Rows showing where targets appear
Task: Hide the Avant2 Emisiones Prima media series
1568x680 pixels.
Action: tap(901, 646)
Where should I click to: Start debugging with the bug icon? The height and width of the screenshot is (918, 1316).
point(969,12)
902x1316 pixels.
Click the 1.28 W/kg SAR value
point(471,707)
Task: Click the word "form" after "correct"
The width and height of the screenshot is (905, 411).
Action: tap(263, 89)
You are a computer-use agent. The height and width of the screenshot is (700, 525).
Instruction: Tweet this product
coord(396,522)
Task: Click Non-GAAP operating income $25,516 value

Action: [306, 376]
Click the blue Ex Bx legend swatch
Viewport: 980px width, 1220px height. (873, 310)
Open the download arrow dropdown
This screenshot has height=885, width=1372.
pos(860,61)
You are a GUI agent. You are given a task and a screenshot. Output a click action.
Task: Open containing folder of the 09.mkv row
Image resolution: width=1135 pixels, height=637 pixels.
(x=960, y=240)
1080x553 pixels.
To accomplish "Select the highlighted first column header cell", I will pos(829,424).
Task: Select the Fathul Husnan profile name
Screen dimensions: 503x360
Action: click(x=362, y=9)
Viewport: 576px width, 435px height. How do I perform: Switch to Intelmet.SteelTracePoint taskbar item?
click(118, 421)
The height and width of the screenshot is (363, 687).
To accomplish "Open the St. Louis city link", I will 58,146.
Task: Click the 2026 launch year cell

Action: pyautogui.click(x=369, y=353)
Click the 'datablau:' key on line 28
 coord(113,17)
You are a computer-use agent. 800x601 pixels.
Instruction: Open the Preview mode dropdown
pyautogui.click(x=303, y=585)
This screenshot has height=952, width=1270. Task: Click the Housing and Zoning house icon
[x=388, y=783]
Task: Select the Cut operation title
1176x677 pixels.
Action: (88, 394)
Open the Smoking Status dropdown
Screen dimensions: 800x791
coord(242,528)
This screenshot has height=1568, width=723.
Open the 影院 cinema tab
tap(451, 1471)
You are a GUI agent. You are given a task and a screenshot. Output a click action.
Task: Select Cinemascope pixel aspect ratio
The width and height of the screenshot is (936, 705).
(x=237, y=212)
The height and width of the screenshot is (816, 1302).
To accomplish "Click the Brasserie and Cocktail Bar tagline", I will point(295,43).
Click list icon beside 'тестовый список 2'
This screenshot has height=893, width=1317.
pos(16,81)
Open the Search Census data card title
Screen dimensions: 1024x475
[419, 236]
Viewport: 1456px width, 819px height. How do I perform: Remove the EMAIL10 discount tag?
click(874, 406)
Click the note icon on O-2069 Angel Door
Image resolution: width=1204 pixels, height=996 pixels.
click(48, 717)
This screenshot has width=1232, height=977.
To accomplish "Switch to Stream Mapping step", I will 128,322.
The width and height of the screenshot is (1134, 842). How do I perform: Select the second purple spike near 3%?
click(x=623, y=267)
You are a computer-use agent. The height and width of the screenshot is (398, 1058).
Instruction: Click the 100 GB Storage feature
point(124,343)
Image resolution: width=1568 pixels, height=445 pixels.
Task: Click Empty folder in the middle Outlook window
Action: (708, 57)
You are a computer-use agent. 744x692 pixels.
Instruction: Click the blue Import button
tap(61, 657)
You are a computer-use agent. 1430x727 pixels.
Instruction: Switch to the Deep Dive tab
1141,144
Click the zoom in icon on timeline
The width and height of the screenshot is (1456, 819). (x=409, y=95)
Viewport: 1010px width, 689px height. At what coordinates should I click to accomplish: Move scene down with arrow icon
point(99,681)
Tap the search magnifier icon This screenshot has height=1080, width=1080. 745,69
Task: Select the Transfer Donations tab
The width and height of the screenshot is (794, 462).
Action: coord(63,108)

• **Given task**
Locate every line in the entries above that contains the word "Switch" and copy each of those lines. Case matters.

• **Output**
Viewport: 576px width, 435px height. How do I perform: Switch to Intelmet.SteelTracePoint taskbar item?
To accomplish "Switch to Stream Mapping step", I will 128,322.
Instruction: Switch to the Deep Dive tab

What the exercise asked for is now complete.